いや〜、ひさびさにマンガが面白いと思った。主人公番場蛮を取り巻く人物がまた個性的なのである。高校からの先輩でお人よしの八幡。高校時代からの憧れの美少女、美波理香。実在の人物として川上監督や現役時代の王、長嶋。ライバルとしてクールな富豪の息子の眉月光(ヤクルト)、殺人スライディングが武器のウルフ・チーフ(阪神)、木こりの出身で大物打ちの大砲万作(中日)、そして数学の理論を野球に持ち込んだ明智学(広島)…などなど。八幡、理香あるいは王、長嶋らに支えられ励まされつつ、ライバルたちに打ちのめされつつ、主人公の蛮は成長していく。ヒーローものマンガの原点を見た気がした。

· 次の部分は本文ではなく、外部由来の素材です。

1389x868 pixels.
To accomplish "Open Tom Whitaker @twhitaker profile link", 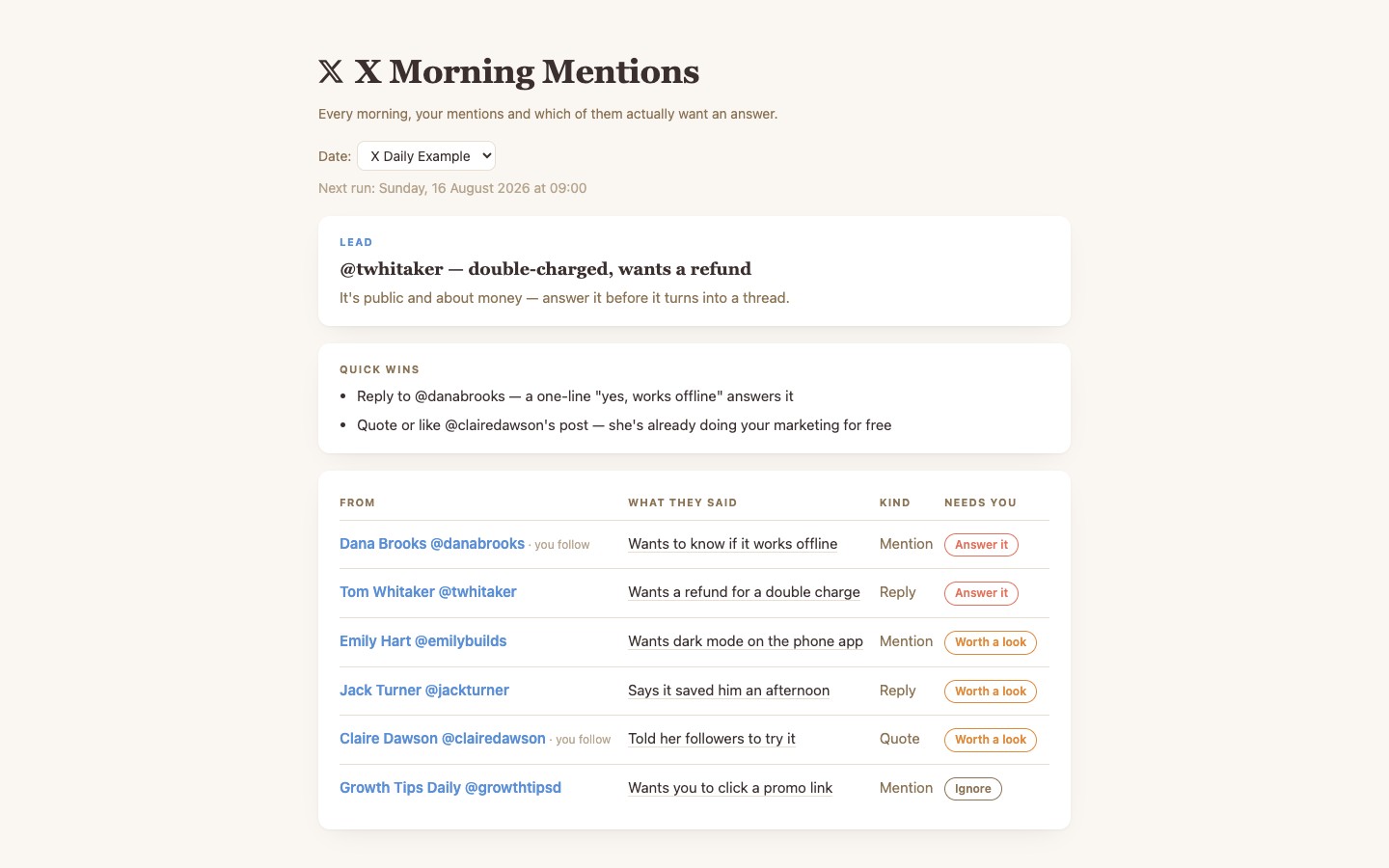I will click(428, 592).
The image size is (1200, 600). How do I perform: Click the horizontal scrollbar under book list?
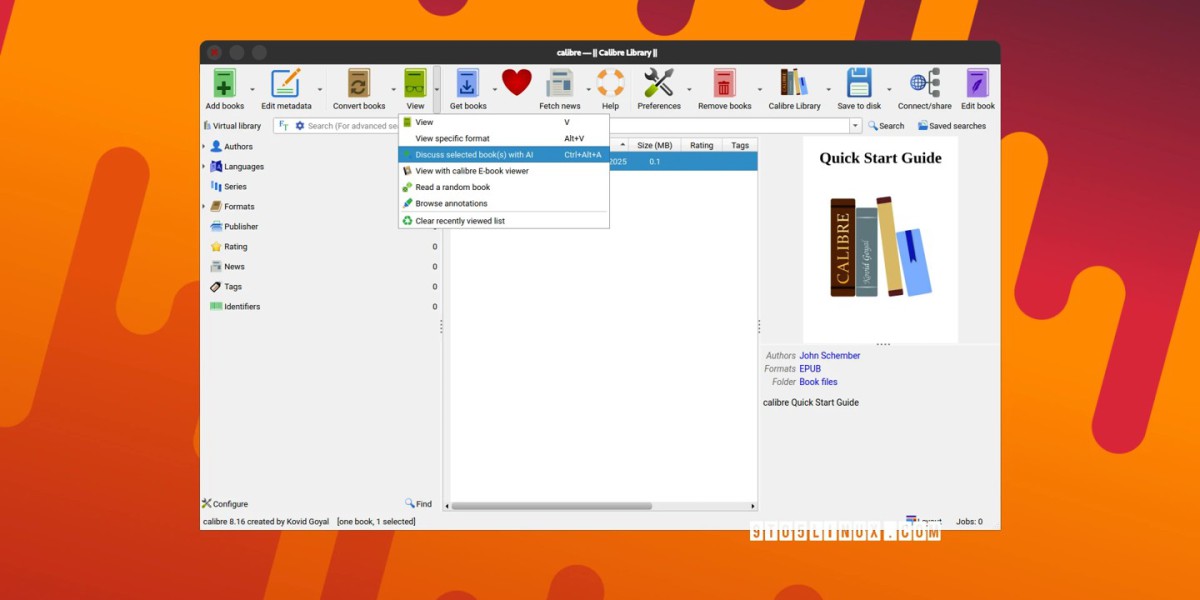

そんで主人公がアホらしい魔球の数々をあみだしていく。ハイジャンプ魔球、大回転魔球、ハラキリシュート、そして分身魔球…。どんどんエスカレートしていく様は見ていて楽しい。
あと主人公が年俸の契約更改に臨むシーンで、球団社長からさも大金という感じで「月給18万円じゃ!」と言われるところがあって読んでてびっくりした。当時(昭和46、7年頃)の物価ってそんなに安かったのかと驚いたよ。18万円なんて今だったら1ヶ月のバイト代じゃん!みたいな。ちょっと笑ったね。
ラストシーンはアニメと原作では全然違うのな。ここまで違うってのはびっくりだった。興味がある人は読んでみてください。マジでおもしろいから。